_DOCUMENT EXCERPT_

- Opening Delimiter -

The forage walk took place at Joe's Garden - the Harding St Market Garden, which is a heritage market garden on the Merri Creek in Coburg. Significantly, it was the first Chinese market garden in Melbourne mid 19th Century, which may have also contributed to the diversity of wild edible plants along Merri Creek area.



With our harvest of Wild Brassica, Wild Onion, Stinging Nettle, Mallow and Pigweed I made Greek style Spanakopita.

Below is an early experiment with Pigweed (indigenous name Muyaroo) collected from Yarra Bend Parklands.
       Pigweed / Munyaroo

                                    
                                        
 Pulverised Pigweed rolled and dried in the sun on a hot January day. 

Pigweed grows everywhere and is rich in omega 3 and omega 6. The leaves and seeds used in the traditional diet of indigenous Australians are increasingly recognised for there nutritional value. Other varieties grown around the world commonly called Purslane are widely used instead of Spinach in many cultures, adding a pleasant mucilaginous texture to dishes.

As an indigenous drought resistant edible weed Pigweed/Munyaroo holds much potential as a local and sustainable food crop, sensitive to the Australian landscape.

- Closing Delimiter -

_GIVEN RECORDS_
- Opening Delimiter -

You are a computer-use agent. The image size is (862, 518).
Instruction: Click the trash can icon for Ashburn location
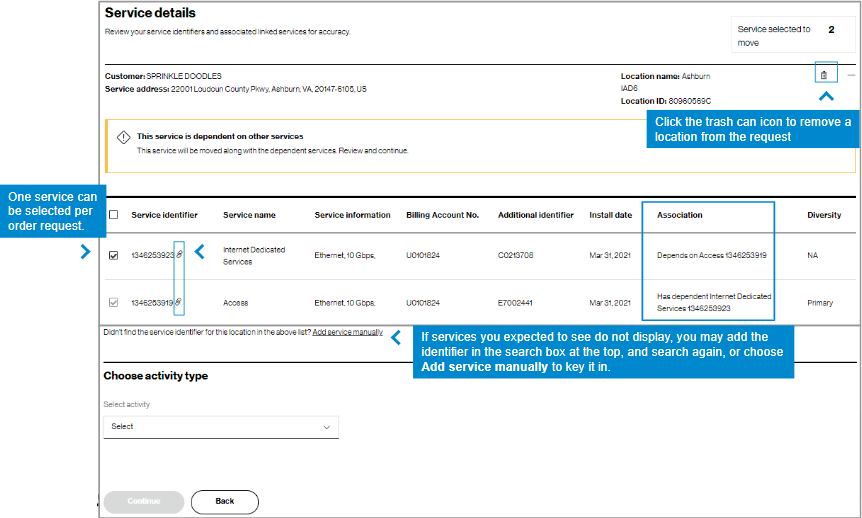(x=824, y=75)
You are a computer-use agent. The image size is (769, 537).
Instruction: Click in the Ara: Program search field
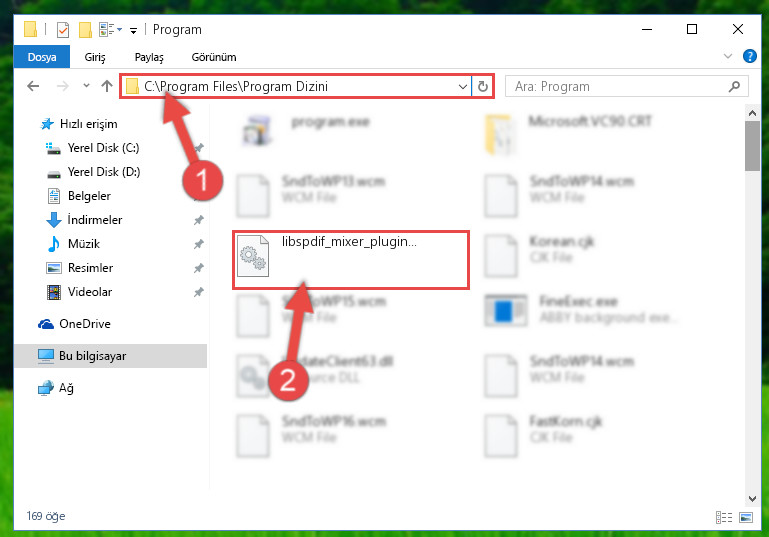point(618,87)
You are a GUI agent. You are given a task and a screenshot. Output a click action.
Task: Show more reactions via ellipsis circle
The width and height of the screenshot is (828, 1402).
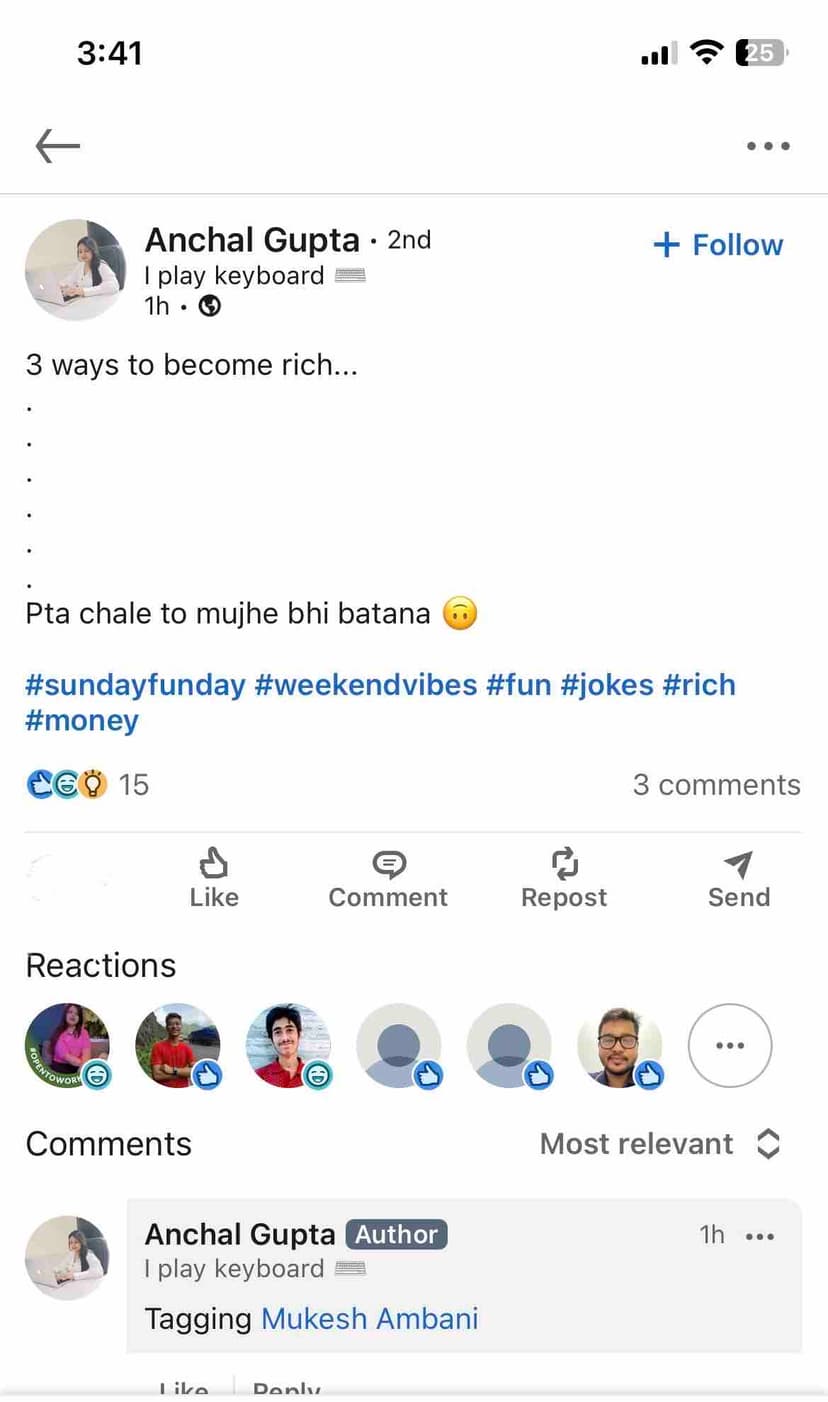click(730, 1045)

- Closing Delimiter -
- Opening Delimiter -

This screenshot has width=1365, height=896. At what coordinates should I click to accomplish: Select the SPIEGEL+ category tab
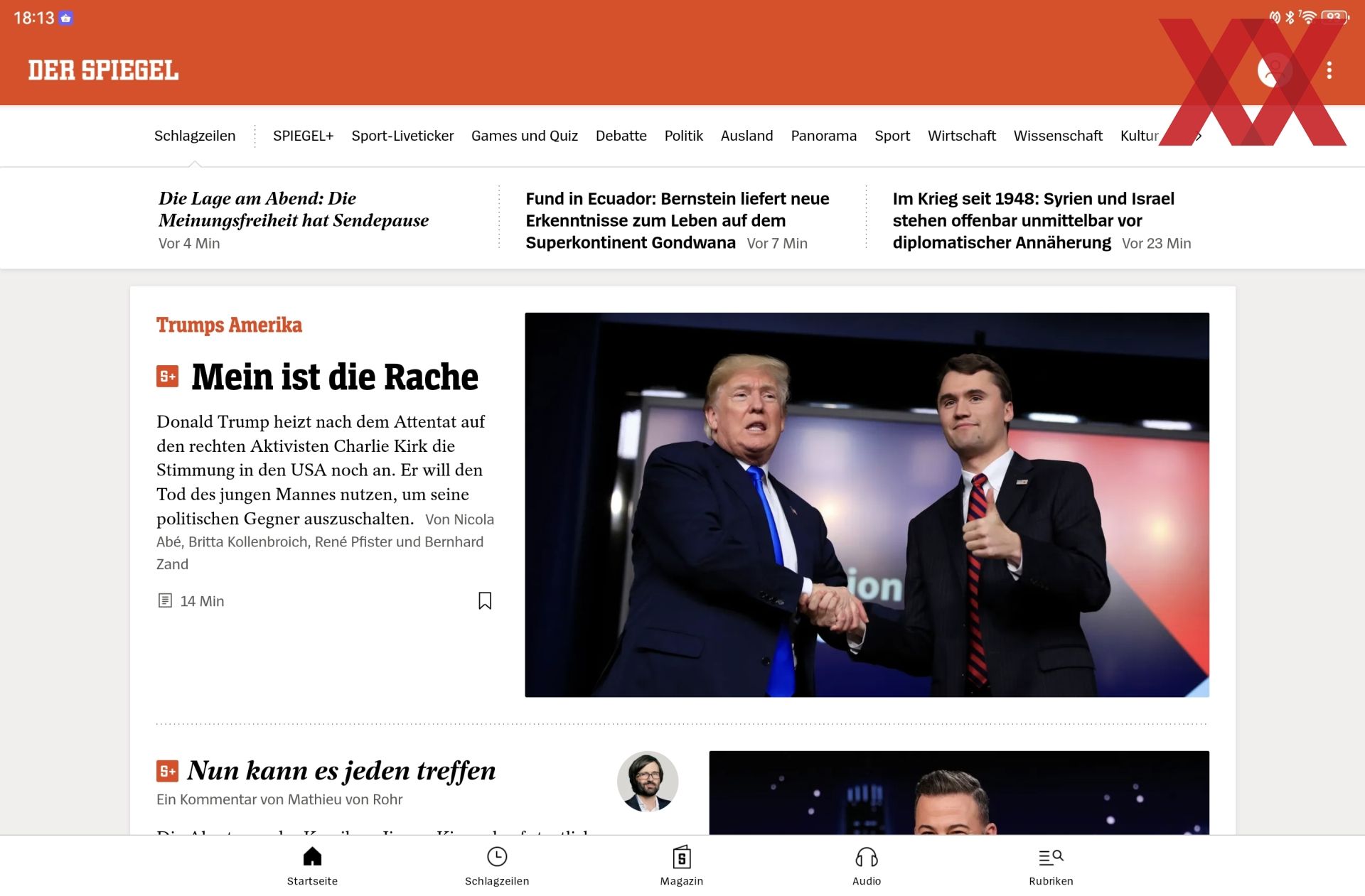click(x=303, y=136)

- Closing Delimiter -

_WHAT YOU NEED TO DO_
a. Name every plant in the harvest that went into the Spanakopita, as the text on the Merri Creek forage walk lists them.
b. Write a continuation of the text on the Merri Creek forage walk, starting after its last sentence.
You can set the records aside.

_ANSWERS BELOW_
a. Wild Brassica, Wild Onion, Stinging Nettle, Mallow, Pigweed

b.
Thanks for reading




Wednesday, March 25, 2015

Rituals of Melbourne


This is a project for which I am seeking people from diverse backgrounds around Melbourne to engage with, to explore our relationship to food and ritual. Of interest are habits we take for granted or rarely see, like foraging for edible weeds, growing vegetables, cooking and sharing meals and participating in community events to see food as a marker of what binds us together while showing us as different.

If you, or someone in your community do something considered unique or unusual that involves food I'd like to hear about it. For example:
  • My nostalgia food is fritters, they remind me of home and loved ones gone. By cooking them I have vivid childhood memory recall of eating my favorite meal cooked by my grandmother.
  • A young guy I know can't start work without his breakfast ritual at MacDonald drive-through, eating fast food is his choice but for others a socioeconomic consideration rather than convenience.
  • The smell of soil in the dead of Winter is distinct and it reminds me to sow certain crops for spring and summer in my vegetable garden. It's intrinsic to a yearning for fresh greens when following a diet that tunes your body to the seasons.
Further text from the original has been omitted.